Only Licensed and Trained Health Professionals Can Give Vaccinations

Only individuals who are licensed and trained to administer vaccines will be able to provide vaccination. Once the vaccine is more widely available to the public, many different types of healthcare providers will provide vaccinations in order to make the vaccine accessible for all who are interested in receiving it. These providers may administer vaccine both in clinics and hospitals and at more mobile or vaccination sites in the community.

Will a Vaccine End the Pandemic?

A safe and effective vaccine against COVID-19 will be a major breakthrough in preventing COVID-19 infections but needs to be used in combination with other prevention measures.
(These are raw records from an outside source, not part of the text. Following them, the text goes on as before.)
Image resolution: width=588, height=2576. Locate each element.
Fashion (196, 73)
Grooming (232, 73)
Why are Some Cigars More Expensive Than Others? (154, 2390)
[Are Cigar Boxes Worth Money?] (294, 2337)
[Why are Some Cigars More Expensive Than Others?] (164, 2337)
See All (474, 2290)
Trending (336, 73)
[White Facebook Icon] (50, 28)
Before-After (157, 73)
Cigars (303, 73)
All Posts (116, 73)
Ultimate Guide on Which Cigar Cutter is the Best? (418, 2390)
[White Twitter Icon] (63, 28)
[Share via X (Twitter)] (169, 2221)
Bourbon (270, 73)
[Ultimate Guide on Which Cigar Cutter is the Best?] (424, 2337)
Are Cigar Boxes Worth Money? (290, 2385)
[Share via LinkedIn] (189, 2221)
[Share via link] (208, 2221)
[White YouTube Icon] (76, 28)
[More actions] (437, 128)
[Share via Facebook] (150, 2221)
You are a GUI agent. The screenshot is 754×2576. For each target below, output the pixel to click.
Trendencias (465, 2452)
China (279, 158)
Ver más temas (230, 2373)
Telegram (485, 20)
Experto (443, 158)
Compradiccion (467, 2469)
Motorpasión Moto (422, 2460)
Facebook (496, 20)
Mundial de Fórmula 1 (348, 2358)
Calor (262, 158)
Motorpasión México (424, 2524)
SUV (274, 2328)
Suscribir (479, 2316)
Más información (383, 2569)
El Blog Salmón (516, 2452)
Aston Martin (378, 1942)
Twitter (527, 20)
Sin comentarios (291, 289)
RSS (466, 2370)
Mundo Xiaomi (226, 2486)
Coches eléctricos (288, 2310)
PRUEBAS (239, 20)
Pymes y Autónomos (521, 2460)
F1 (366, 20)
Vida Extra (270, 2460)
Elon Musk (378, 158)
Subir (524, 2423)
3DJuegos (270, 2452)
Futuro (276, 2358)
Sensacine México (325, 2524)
Vaccine alone will not end the pandemic right away. For this reason, even after a vaccine is available, it will be necessary to continue with the core COVID-19 safety precautions including limiting activities outside the home, physical distancing, and mask wearing for the foreseeable future as we learn more about how long the protection lasts and as more people become protected through vaccination over time.

When Can I Stop Using Preventive Measures like Masking?

Preventive measures such as wearing masks, distancing, limiting gatherings and hand hygiene need to continue until we reach herd immunity. As defined by the Centers for Disease Control, herd immunity is when a population is immune to a disease, from prior illness and/or vaccination, to make spread (outbreaks) unlikely. It is currently not safe or recommended to let herd immunity occur through natural illness spread of COVID-19 due to the burden it would place on our medical system and the overall loss of life that would occur.